Help your child form the very helpful habit of making lists. At home, provide a white board—not too small, but not necessarily a large wall-mounted model. At the beginning of the weekend, go through your child’s agenda with him and write or have him write down all homework assignments. Then have him add all other obligations or expectations for the weekend, including chores, thank-you notes, sports events, piano practice—everything. Then work through the list. It is important that your child check off what has been completed or accomplished. Remember, the younger your child, the more you will need to verify that the work has been completed. “Show me your Blue Book. Yes, I see it’s complete. Into the pouch and into the backpack. Check.” You might have to do this for a while until your child can do it independently. Some will need this support through middle school. Some are independent in grammar school. Let’s work with what is rather than ought to be. If you have a child who needs homework support, please give it and gradually withdraw as you see independence developing.

This is what we mean by homework support—providing help with organization and verification and allowing yourself to be taught.

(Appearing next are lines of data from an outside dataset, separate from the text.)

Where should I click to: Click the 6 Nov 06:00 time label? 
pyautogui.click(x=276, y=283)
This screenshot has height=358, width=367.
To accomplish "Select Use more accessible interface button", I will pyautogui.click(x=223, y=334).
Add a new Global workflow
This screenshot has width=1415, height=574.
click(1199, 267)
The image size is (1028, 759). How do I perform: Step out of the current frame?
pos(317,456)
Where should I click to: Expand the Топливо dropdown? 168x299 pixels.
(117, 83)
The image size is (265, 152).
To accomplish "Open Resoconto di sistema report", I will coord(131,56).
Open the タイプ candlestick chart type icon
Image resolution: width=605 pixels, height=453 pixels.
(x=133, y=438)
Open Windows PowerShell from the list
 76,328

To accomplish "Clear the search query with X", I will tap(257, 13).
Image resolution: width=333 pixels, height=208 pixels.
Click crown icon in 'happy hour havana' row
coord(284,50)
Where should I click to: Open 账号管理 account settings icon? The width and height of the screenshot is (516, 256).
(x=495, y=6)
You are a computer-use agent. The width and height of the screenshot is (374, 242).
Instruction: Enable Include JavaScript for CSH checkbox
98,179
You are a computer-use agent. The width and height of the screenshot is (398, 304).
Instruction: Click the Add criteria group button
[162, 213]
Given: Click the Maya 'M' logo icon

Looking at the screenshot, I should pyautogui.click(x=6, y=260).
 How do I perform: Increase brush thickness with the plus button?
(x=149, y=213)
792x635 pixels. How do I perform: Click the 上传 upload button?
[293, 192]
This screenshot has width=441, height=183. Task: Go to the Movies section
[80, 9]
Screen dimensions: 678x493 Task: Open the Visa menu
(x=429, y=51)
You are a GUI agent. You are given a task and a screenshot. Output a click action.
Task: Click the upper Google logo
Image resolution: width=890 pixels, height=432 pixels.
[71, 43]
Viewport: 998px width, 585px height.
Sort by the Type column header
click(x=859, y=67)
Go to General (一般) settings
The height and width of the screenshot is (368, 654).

Some other kinds of help are not so helpful. Fixing mistakes in a paper, for example, is not helpful because no learning happens when you do that. You can say “You have several spelling mistakes in your first two sentences,” or “I don’t really understand what you are trying to say in this paragraph—can you explain more clearly?” Those comments are helpful. And if, after you’ve made these comments, your child does not make all the corrections, back away. You can do only so much. Don’t do your child’s projects for her. Be restrained in the amount of advice or the number of ideas for writing assignments you give. Let your child feel ownership of all her work.

Some struggles with time management and organization are common and do not necessarily indicate a problem. These are skills we learn with practice and coaching. We encourage parents to help students cultivate productive work habits and to communicate with teachers (and encourage their children to do the same) when it seems that help from the teacher is needed. Every LCA teacher is happy to help students overcome obstacles to become the best students they can be.